DIRECTIONS FOR THIS TASK> Return the passage of the BLOOM text between "BLOOM | Alisa" and "grow various formations.", inclusive, copied verbatim.

*** SOURCE TEXT Section Begins ***

BLOOM | Alisa Andrasek and Jose Sanchez

The idea and tradition of play has changed drastically over the years as technology has improved. Where kids would initially beg their parents to go outside and run around at a park, now they are just as likely to stay at home and turn on the television or play a video game. BLOOM however is a new kind of game, one that will inspire and spark the creativity of not only the young, but also the young at heart. Defined as an ‘urban toy’, BLOOM is a distributed social game and collective ‘gardening’ experience that seeks the engagement of people in order to grow various formations.

*** SOURCE TEXT Section Ends ***
*** SUPPLIED RECORDS Section Begins ***

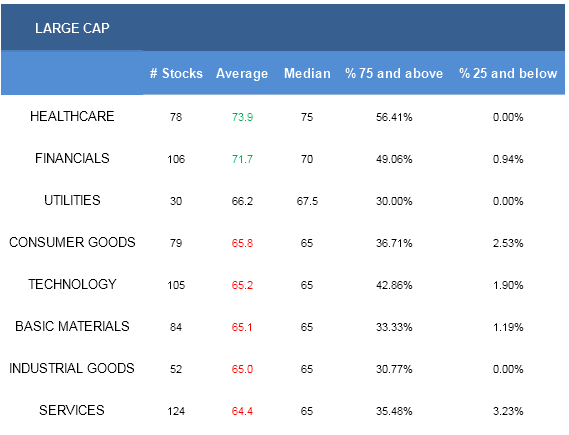Click Financials average value 71.7
Image resolution: width=569 pixels, height=435 pixels.
[242, 159]
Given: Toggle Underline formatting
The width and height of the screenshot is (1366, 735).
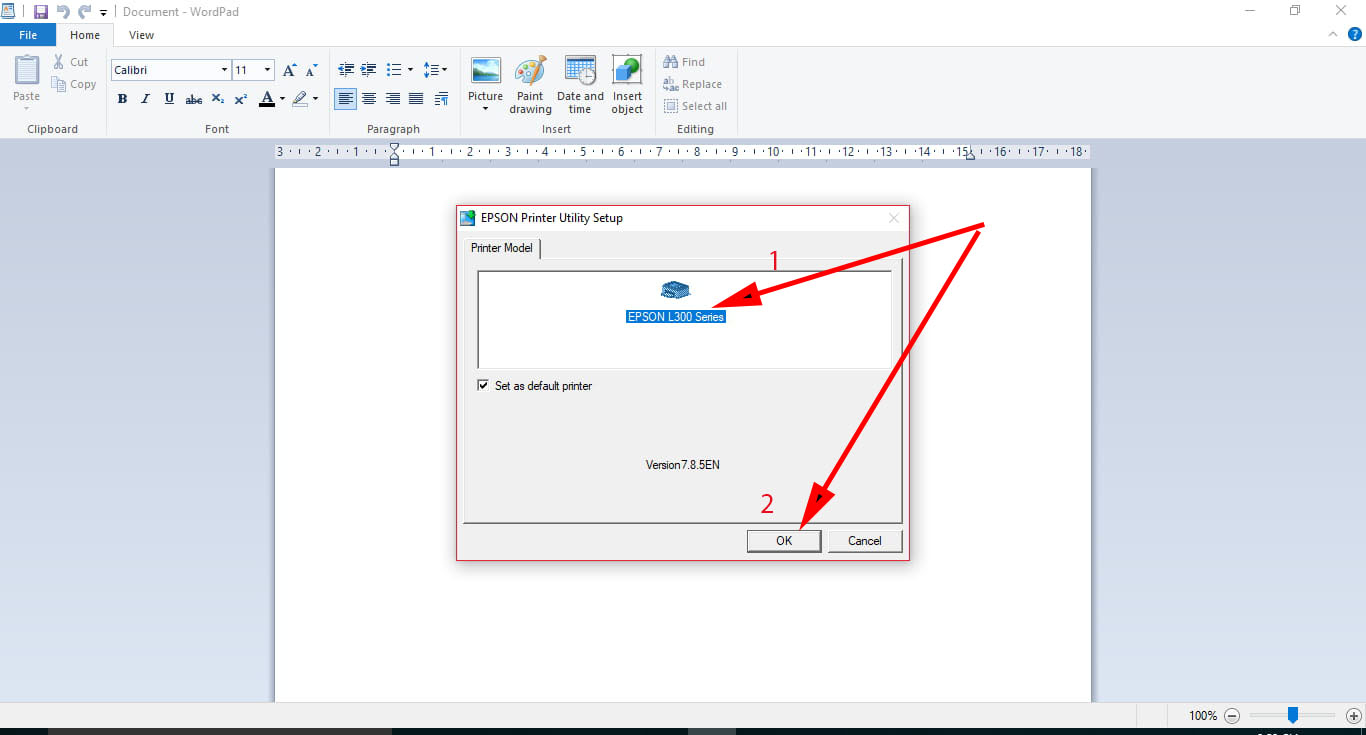Looking at the screenshot, I should (169, 99).
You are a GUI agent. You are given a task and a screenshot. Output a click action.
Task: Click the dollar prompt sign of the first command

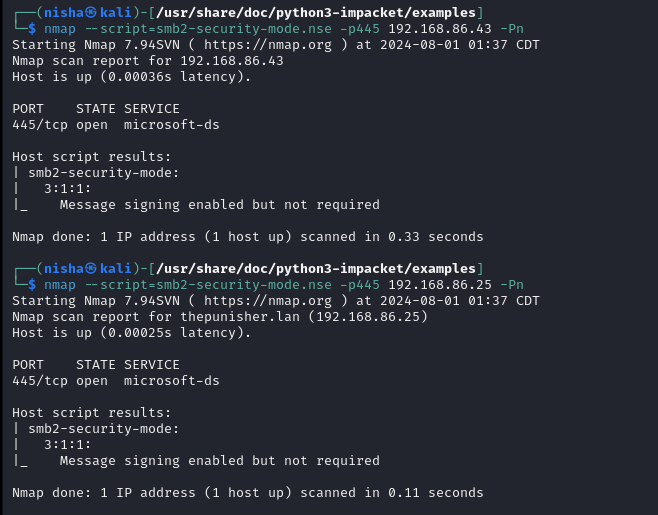[x=32, y=30]
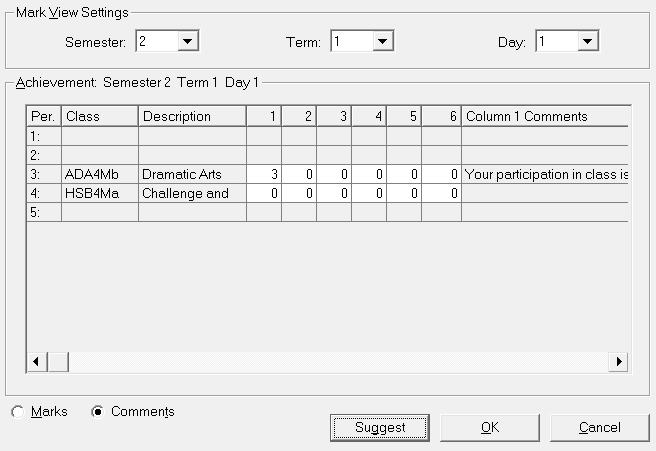Click the Suggest button
This screenshot has width=656, height=451.
point(380,427)
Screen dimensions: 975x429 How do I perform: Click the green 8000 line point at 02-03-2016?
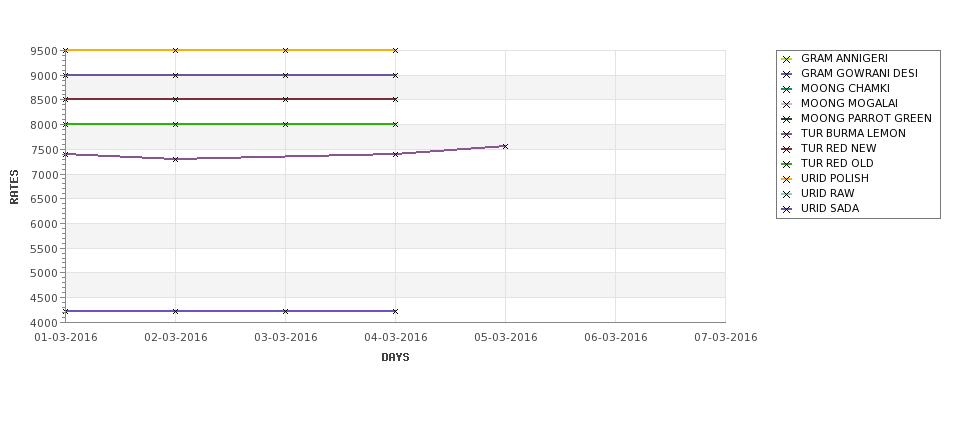(x=175, y=124)
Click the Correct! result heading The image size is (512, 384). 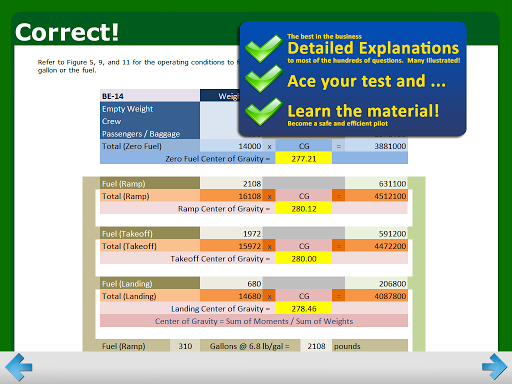[x=67, y=32]
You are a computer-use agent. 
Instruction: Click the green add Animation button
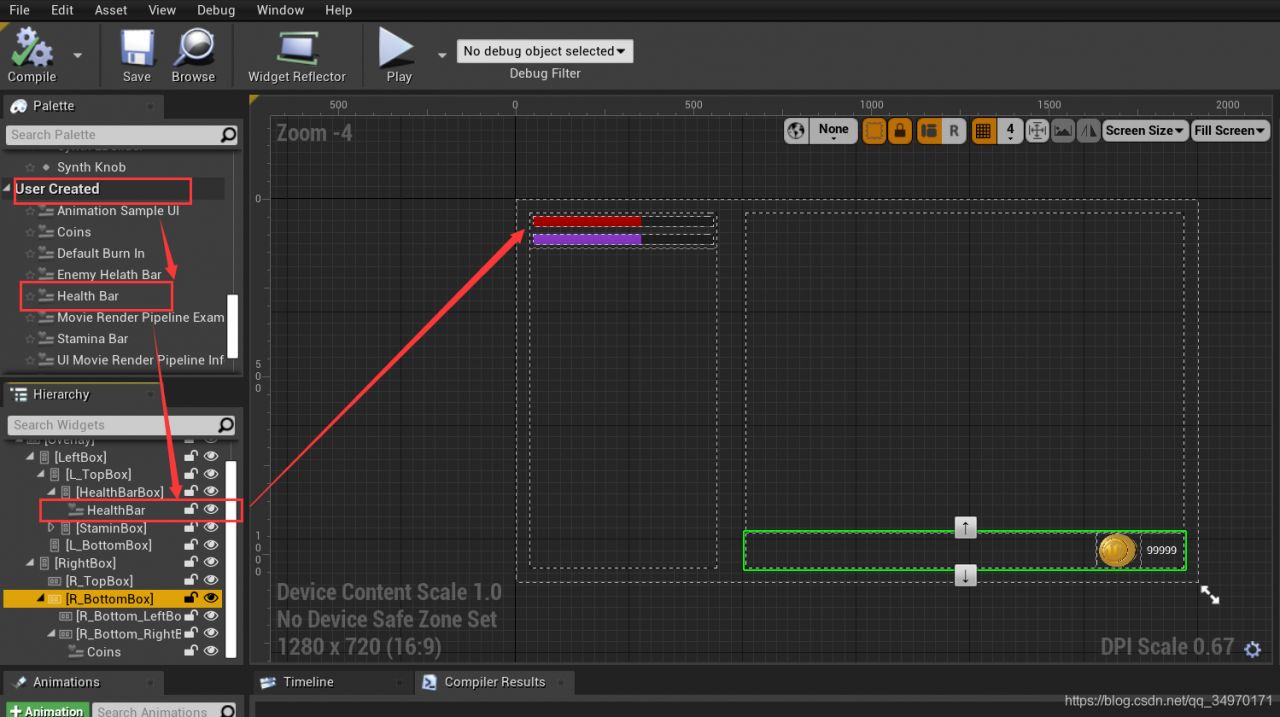click(x=46, y=711)
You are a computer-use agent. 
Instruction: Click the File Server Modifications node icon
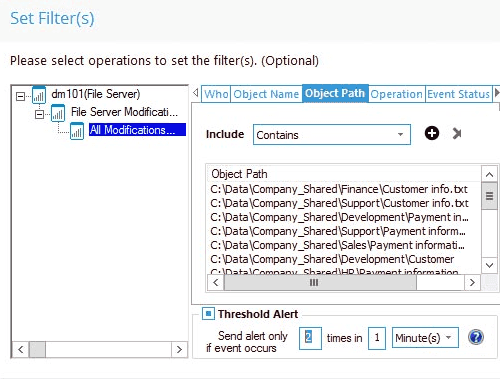coord(58,113)
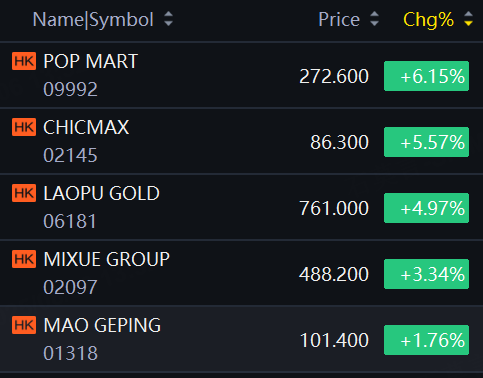
Task: Click the HK badge beside MIXUE GROUP
Action: tap(24, 259)
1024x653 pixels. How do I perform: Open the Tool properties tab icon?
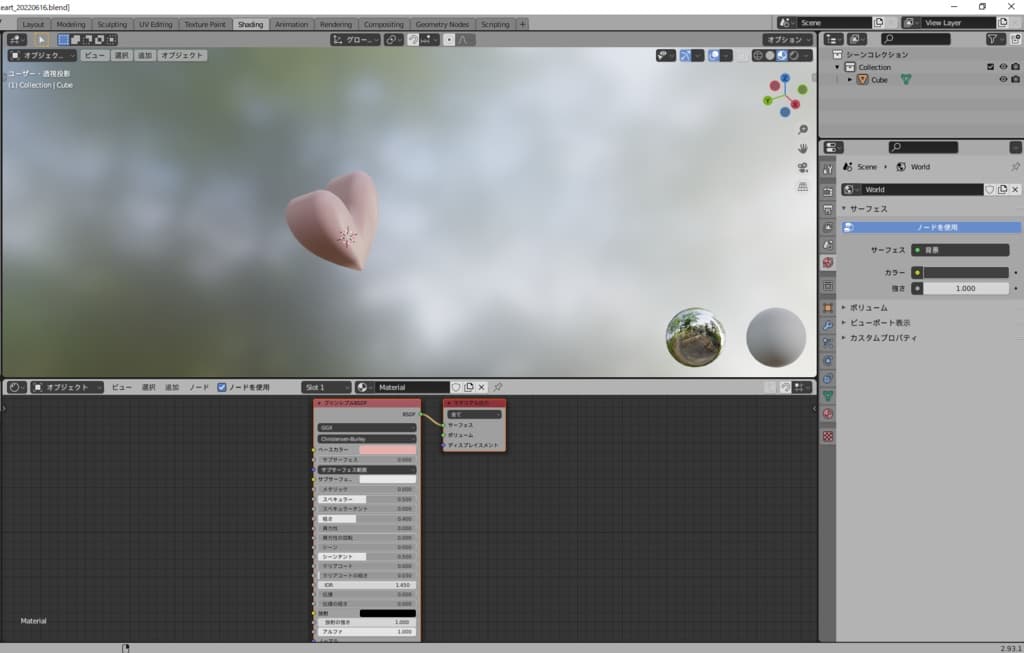click(828, 169)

*** SUPPLIED RECORDS Section Ends ***

WRITTEN RESPONSE>
BLOOM | Alisa Andrasek and Jose Sanchez

The idea and tradition of play has changed drastically over the years as technology has improved. Where kids would initially beg their parents to go outside and run around at a park, now they are just as likely to stay at home and turn on the television or play a video game. BLOOM however is a new kind of game, one that will inspire and spark the creativity of not only the young, but also the young at heart. Defined as an ‘urban toy’, BLOOM is a distributed social game and collective ‘gardening’ experience that seeks the engagement of people in order to grow various formations.